Stored data entries:
- - - - -

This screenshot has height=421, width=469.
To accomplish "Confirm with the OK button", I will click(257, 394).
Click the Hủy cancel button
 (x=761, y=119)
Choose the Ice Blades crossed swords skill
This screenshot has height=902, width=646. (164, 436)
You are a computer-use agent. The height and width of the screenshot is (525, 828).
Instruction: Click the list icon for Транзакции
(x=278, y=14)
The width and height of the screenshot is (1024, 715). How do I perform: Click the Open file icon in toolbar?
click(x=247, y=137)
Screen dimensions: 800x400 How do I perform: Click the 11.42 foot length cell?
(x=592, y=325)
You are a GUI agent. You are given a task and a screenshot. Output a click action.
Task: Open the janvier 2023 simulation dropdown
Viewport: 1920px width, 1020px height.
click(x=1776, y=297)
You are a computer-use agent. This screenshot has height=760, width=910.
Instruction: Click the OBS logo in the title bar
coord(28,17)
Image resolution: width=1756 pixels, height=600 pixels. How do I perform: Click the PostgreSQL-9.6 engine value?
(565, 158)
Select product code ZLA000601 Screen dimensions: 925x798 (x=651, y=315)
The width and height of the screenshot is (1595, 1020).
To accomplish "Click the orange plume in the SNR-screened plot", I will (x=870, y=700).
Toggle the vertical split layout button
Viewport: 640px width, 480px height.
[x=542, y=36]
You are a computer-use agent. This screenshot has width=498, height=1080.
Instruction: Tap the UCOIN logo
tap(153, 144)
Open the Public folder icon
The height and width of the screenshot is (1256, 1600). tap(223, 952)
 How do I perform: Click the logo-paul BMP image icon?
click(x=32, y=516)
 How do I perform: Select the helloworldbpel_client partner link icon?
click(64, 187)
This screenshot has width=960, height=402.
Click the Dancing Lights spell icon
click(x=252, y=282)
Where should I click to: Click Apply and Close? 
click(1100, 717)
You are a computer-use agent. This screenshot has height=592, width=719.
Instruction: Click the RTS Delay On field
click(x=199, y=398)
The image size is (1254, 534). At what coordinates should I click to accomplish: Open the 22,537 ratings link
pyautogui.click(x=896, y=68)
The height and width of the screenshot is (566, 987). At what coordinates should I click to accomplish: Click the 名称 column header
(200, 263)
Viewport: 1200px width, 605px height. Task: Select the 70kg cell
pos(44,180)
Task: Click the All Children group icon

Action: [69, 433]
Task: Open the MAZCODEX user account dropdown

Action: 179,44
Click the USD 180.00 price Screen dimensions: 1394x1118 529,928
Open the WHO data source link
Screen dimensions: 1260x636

- - - - -

**Problem details**
Exactly repeat the lines from the line that contains "has height=592, width=719." to the end of the entries, both included, and leave out all other lines.

**Solution**
You are a computer-use agent. This screenshot has height=592, width=719.
Instruction: Click the RTS Delay On field
click(x=199, y=398)
The image size is (1254, 534). At what coordinates should I click to accomplish: Open the 22,537 ratings link
pyautogui.click(x=896, y=68)
The height and width of the screenshot is (566, 987). At what coordinates should I click to accomplish: Click the 名称 column header
(200, 263)
Viewport: 1200px width, 605px height. Task: Select the 70kg cell
pos(44,180)
Task: Click the All Children group icon

Action: [69, 433]
Task: Open the MAZCODEX user account dropdown

Action: 179,44
Click the USD 180.00 price Screen dimensions: 1394x1118 529,928
Open the WHO data source link
Screen dimensions: 1260x636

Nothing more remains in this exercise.